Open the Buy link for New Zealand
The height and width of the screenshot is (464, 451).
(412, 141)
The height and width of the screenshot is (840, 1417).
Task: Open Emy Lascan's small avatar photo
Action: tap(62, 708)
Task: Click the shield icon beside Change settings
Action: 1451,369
........
REQUEST |
Render each line of the material above as a JSON list of strings, with one string per line and any blank lines omitted.

SOLUTION TO THE PROBLEM |
[
  "Open the Buy link for New Zealand",
  "The height and width of the screenshot is (464, 451).",
  "(412, 141)",
  "The height and width of the screenshot is (840, 1417).",
  "Task: Open Emy Lascan's small avatar photo",
  "Action: tap(62, 708)",
  "Task: Click the shield icon beside Change settings",
  "Action: 1451,369"
]